Sometimes, the problem is just the cable

Close-up of antenna splitter box with many cables connected to it.

My antenna signal splitter

The UPS driver delivered my new DVR+ from Channel Master yesterday, and I got to work setting it up. I needed a new HDMI cable and another quad-shield coax cable, so I bought those from the hardware store down the street. I connected the HDMI cable from the DVR+ to my Slingbox, then connected the Monster coax cable to my powered antenna splitter (shown at right) and the DVR+. Next came the internet and power connections, and soon I was running through setup.

I was a bit surprised and unhappy with the DVR+ after it scanned my channels; there weren’t as many of them as I could see on my other devices. For example, KCDO, my local Channel 3, was invisible to the DVR+ even though it was loud and clear everywhere else. In particular, it was easy to switch my desktop TV from HDMI to TV and watch KCDO.

Channel Master has a support page devoted to that very symptom: Why Does My TV’s Tuner Receive More Channels Than My DVR+? To summarize, the page says that just happens sometimes, and the best solution is to improve the signal by moving the antenna to a better location or getting a better antenna. What that page doesn’t mention is what was the real cause and solution in this case. If you read the title of this post, I’ll bet you’ve figured it out.

I’ve run into enough weak cables in my years of satellite TV that I knew to try a simple test. I disconnected the cable that ran directly to my desktop TV and swapped it with the new cable connected to the DVR+. Sure enough, the DVR+ could now see all of my local channels, but when I tuned my TV to Channel 3, it showed a silent, black screen. Then as I began to unscrew the new cable from the splitter, the TV came to life. It could see Channel 3 now, although other channels were still missing.

I’ll need to find a better cable for the TV, but the good news is the DVR+ is working fine. The Slingbox runs it very easily, and I’ll write more about that combination after I’ve had time to try it out. I just wanted to stop so I could remind you that sometimes, reception problems are simply the cable‘s fault.

Update: I bought some new cables, tightened them the same way with the same bad result. Then I tried the suspect Monster cable on the last empty connector on my splitter and it worked fine. Sometimes it really is the cable’s fault, but this time, the problem was that particular splitter node. The deeper lesson here: Test everything.
____________________
**Exercise A**.
Decide whether each statement below agrees with the post about setting up the DVR+, answering yes or no and quoting the exact words of the post that settle it.
(i) The HDMI cable and the additional coax cable were bought at a hardware store down the street.
(ii) Channel Master's support page recommends replacing the coax cable as the best solution.
(iii) The update concludes that the Monster cable was the cause of the problem.
**Exercise B**.
Print the portion of the post about setting up the DVR+ between "The UPS driver" and "running through setup.", inclusive.
____________________
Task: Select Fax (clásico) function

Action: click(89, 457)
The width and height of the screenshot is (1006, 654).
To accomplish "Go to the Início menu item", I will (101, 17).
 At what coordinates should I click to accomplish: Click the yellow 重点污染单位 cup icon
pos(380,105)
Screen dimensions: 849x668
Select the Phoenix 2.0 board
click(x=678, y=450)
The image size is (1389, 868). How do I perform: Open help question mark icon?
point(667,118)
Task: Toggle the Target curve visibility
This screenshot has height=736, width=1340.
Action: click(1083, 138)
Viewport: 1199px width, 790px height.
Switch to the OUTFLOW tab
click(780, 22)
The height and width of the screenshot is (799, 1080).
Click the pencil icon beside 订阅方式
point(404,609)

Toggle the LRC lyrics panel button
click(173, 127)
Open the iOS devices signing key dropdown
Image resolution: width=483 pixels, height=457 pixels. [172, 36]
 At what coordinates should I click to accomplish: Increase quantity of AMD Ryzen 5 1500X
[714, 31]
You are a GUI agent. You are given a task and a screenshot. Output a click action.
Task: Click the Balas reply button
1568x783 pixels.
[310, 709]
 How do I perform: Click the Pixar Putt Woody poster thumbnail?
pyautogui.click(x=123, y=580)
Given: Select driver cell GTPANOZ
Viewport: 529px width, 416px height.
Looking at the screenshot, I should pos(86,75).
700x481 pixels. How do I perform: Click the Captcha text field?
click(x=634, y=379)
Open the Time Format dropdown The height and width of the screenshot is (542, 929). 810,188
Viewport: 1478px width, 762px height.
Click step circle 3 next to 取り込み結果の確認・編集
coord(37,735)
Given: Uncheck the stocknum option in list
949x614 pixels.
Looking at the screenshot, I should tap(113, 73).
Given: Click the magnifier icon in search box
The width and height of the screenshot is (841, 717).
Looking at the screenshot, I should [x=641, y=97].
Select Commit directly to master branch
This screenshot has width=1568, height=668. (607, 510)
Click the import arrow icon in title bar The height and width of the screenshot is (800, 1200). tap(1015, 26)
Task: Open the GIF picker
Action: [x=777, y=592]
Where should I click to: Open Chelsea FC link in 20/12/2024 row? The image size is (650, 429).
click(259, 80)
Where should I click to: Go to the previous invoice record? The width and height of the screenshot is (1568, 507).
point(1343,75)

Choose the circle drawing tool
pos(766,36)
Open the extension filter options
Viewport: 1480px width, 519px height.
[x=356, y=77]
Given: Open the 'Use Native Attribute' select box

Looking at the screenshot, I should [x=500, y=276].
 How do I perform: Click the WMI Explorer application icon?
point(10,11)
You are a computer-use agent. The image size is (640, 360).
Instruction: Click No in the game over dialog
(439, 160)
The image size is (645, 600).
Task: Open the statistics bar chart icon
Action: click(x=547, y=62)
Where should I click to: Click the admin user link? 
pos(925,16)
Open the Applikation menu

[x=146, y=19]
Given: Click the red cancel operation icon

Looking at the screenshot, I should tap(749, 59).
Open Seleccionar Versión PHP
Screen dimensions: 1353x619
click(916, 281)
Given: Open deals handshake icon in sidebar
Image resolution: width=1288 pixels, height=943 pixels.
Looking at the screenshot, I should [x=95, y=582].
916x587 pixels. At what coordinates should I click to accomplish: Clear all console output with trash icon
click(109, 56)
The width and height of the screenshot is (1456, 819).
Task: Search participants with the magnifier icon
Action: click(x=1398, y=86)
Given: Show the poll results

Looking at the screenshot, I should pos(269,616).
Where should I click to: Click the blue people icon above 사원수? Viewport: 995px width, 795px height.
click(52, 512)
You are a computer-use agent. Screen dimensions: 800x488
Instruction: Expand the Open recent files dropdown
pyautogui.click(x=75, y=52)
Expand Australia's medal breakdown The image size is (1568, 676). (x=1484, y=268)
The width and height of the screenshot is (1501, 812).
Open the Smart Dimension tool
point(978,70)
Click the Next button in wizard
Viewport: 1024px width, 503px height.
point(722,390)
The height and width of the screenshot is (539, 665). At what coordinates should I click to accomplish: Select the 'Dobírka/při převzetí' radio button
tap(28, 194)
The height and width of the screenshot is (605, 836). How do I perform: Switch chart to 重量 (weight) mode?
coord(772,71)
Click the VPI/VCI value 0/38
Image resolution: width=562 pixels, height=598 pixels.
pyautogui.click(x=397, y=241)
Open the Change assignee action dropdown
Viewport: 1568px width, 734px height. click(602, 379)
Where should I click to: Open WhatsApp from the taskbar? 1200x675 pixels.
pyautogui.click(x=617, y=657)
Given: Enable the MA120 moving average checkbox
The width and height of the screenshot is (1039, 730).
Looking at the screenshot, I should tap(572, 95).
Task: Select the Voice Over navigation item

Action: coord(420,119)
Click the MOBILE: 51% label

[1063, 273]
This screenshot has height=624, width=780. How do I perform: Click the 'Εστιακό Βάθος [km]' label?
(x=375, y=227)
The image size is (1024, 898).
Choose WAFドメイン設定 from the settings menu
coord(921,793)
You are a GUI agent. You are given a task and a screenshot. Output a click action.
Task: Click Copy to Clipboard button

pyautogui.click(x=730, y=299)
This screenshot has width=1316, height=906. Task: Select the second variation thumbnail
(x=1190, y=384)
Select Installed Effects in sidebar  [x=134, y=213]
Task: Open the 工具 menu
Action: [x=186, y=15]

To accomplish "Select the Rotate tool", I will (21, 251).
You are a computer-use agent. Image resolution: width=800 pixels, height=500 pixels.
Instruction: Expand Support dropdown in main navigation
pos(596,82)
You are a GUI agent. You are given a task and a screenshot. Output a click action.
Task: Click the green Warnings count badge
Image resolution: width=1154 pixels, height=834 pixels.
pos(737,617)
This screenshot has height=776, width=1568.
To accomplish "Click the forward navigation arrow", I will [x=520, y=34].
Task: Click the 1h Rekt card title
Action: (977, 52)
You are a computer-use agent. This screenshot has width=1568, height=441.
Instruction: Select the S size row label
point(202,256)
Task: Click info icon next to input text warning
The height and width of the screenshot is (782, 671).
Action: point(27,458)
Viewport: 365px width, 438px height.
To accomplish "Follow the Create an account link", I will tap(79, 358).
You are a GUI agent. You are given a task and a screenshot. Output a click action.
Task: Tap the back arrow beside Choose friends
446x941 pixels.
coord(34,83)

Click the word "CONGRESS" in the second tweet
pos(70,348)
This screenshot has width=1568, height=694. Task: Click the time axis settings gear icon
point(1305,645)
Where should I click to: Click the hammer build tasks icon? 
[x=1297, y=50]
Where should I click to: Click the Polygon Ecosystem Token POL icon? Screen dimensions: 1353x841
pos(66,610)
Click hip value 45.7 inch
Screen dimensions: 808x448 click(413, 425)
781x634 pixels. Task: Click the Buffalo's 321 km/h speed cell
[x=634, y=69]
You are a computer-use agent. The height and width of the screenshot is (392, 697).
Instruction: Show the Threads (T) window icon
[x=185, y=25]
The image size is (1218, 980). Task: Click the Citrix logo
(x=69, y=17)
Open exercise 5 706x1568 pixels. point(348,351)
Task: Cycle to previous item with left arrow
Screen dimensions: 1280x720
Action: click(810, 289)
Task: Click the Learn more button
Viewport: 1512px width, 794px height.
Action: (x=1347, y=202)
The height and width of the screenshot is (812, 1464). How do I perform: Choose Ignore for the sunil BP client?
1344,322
____________________
**Exercise answer A**.
(i) Yes: "so I bought those from the hardware store down the street"
(ii) No: "the best solution is to improve the signal by moving the antenna to a better location or getting a better antenna"
(iii) No: "this time, the problem was that particular splitter node"

**Exercise answer B**.
The UPS driver delivered my new DVR+ from Channel Master yesterday, and I got to work setting it up. I needed a new HDMI cable and another quad-shield coax cable, so I bought those from the hardware store down the street. I connected the HDMI cable from the DVR+ to my Slingbox, then connected the Monster coax cable to my powered antenna splitter (shown at right) and the DVR+. Next came the internet and power connections, and soon I was running through setup.